Ramsey's Theorem II: \(\forall n,m\in\omega\), if A is an infinite set and the family of all \(m\) element subsets of \(A\) is partitioned into \(n\) sets \(S_{j}, 1\le j\le n\), then there is an infinite subset \(B\subseteq A\) such that all \(m\) element subsets of \(B\) belong to the same \(S_{j}\). (Also, see Form 17.)

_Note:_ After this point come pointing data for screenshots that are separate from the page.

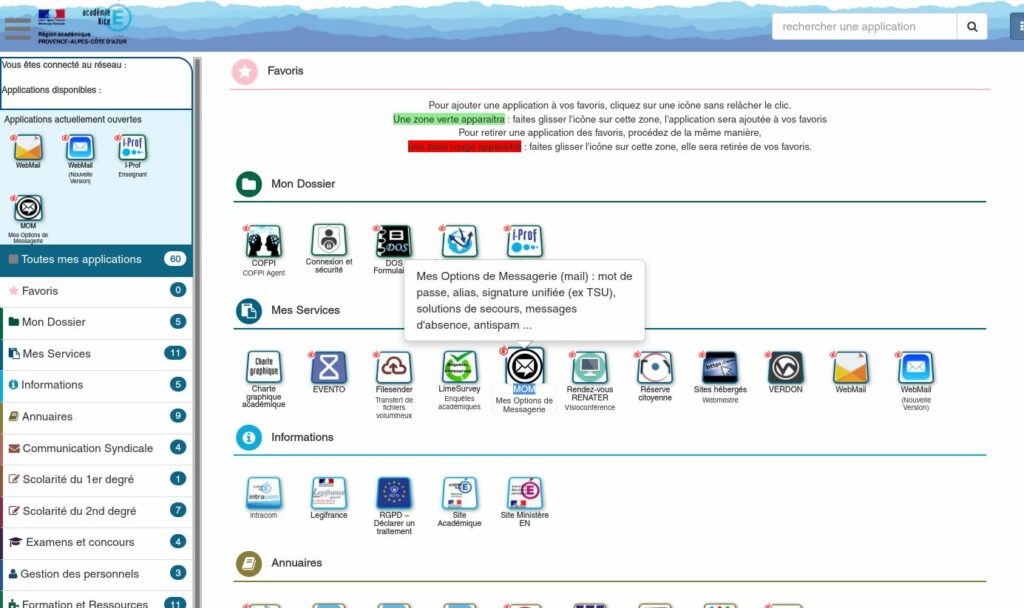Viewport: 1024px width, 608px height.
Task: Launch DOS Formulaires
Action: pyautogui.click(x=393, y=241)
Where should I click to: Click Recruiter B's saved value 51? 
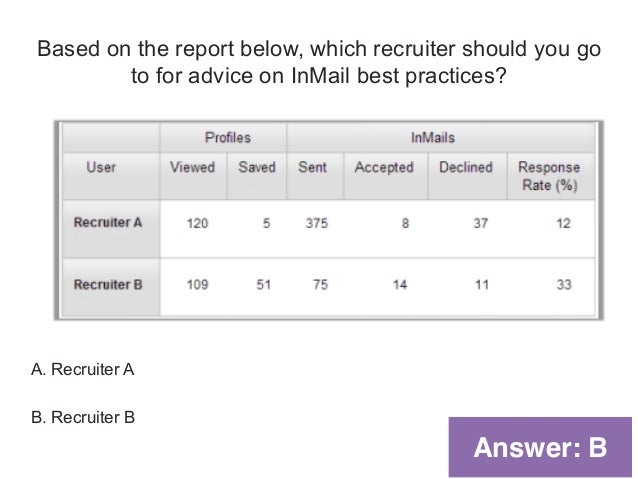[262, 285]
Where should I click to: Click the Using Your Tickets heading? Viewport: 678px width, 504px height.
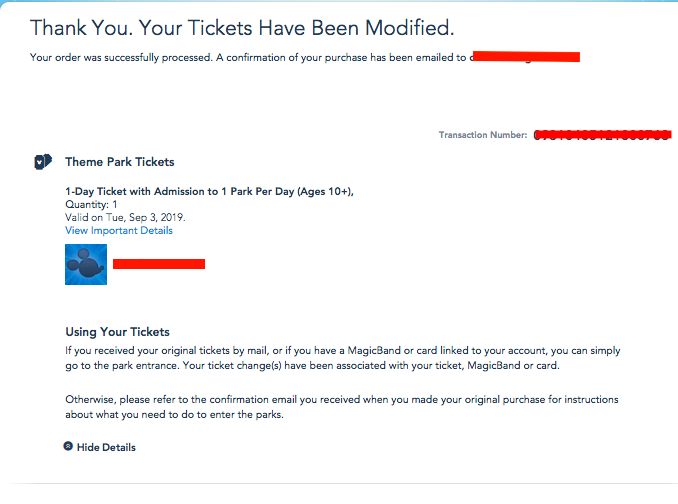[118, 332]
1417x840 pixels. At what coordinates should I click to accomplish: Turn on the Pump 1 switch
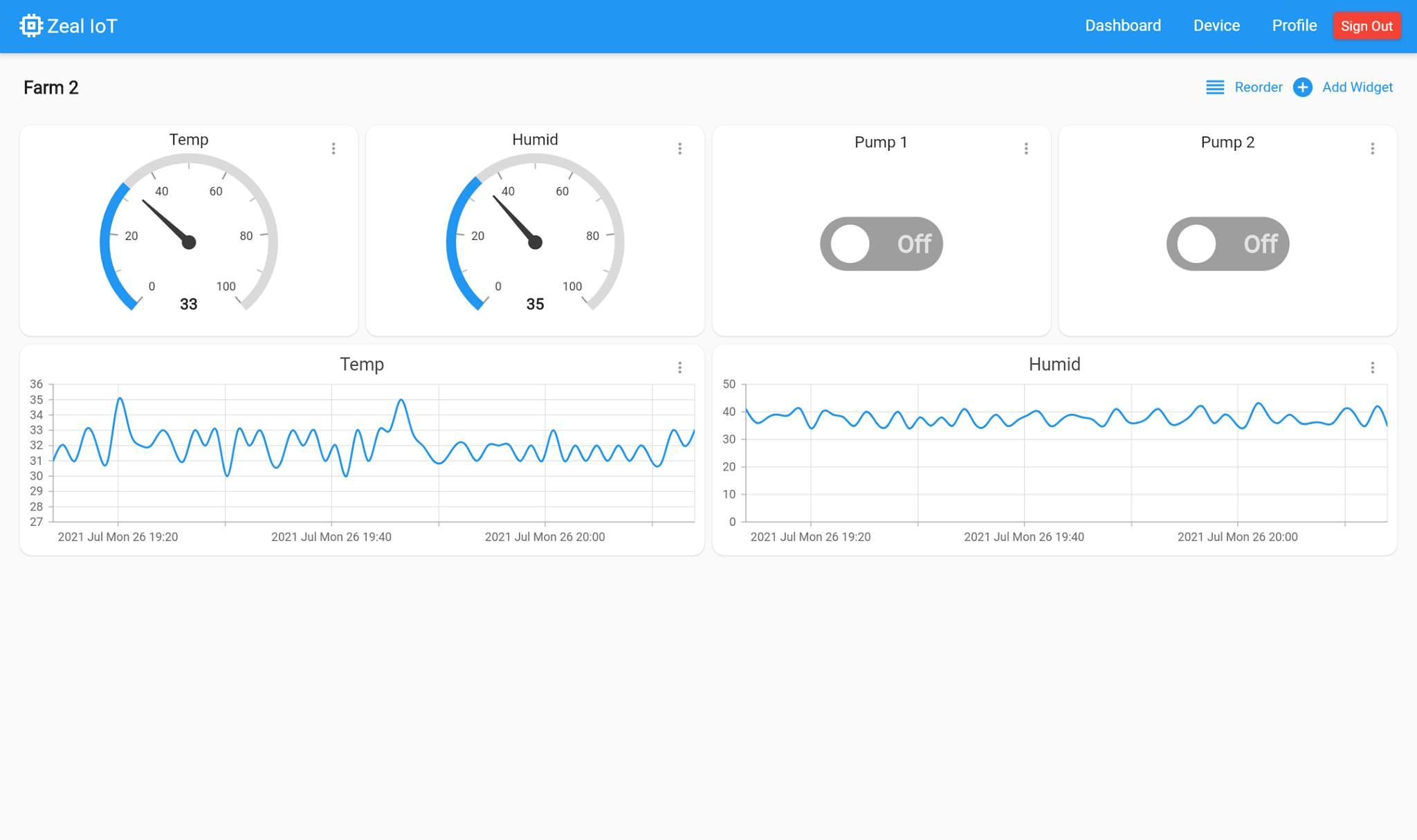coord(881,244)
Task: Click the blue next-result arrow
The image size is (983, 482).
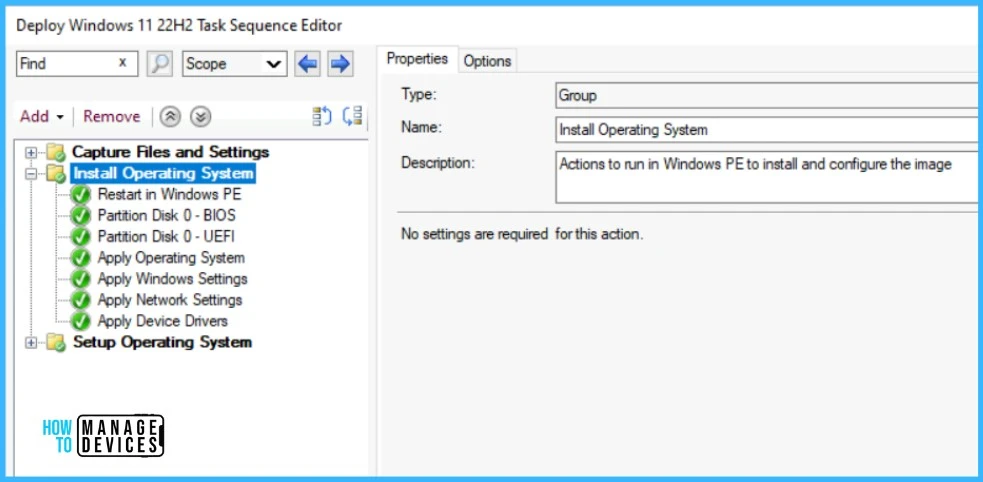Action: [340, 63]
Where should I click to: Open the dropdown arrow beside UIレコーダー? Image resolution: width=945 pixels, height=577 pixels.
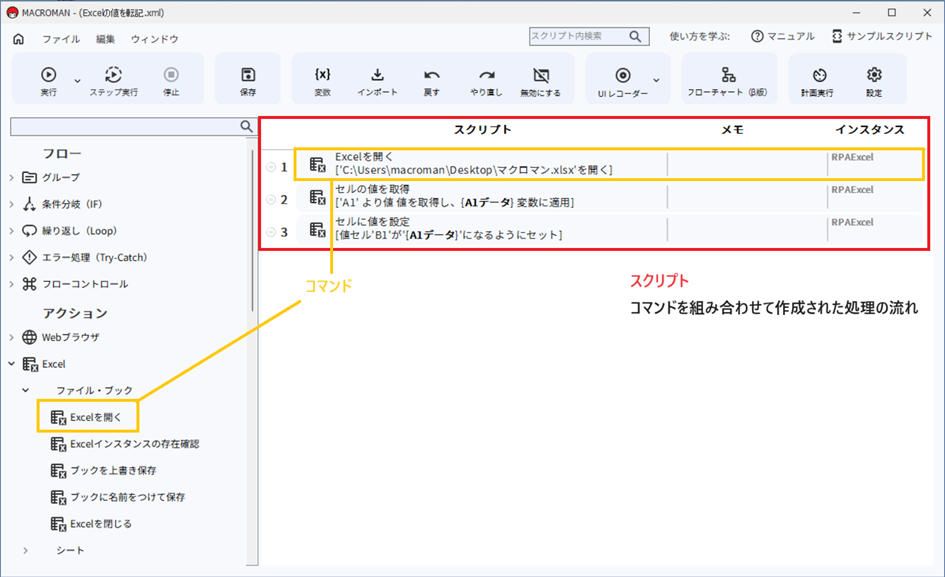tap(657, 80)
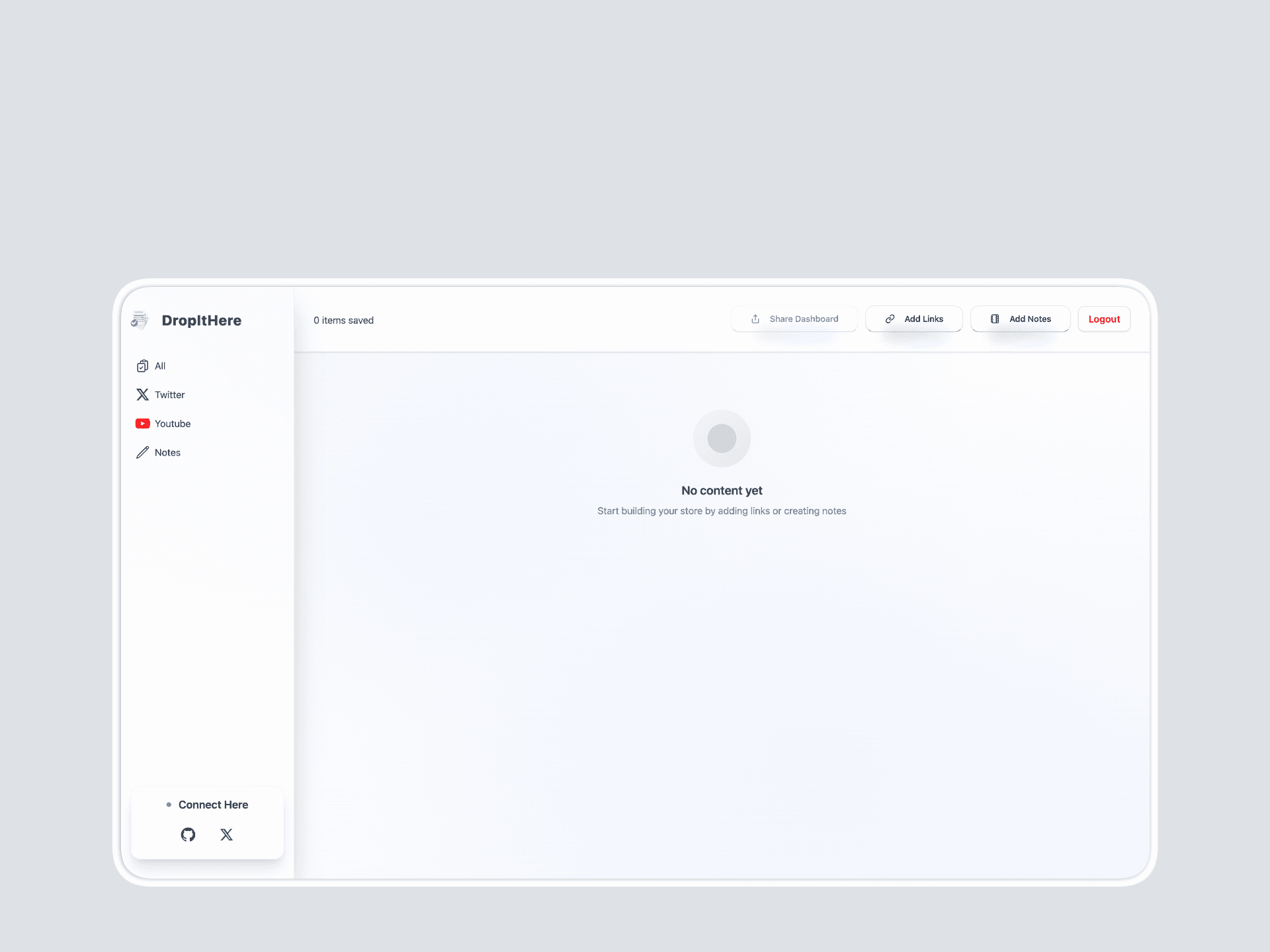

Ramsey's Theorem I: If \(A\) is an infinite set and the family of all 2 element subsets of \(A\) is partitioned into 2 sets \(X\) and \(Y\), then there is an infinite subset \(B\subseteq A\) such that all 2 element subsets of \(B\) belong to \(X\) or all 2 element subsets of \(B\) belong to \(Y\). (Also, see Form 325.), Jech [1973b], p 164 prob 11.20.

\(PC(\infty, <\aleph_0,\infty)\):  Every infinite family of finite  sets has an infinite subfamily with a choice function.

\(C(\aleph_{0},< \aleph_{0})\):  Every denumerable family of non-empty finite sets has a choice function.

\(\forall n\in \omega-\{o,1\}\), \(C(\aleph_0, n)\) : For every \(n\in  \omega - \{0,1\}\), every denumerable set of \(n\) element sets has a choice function.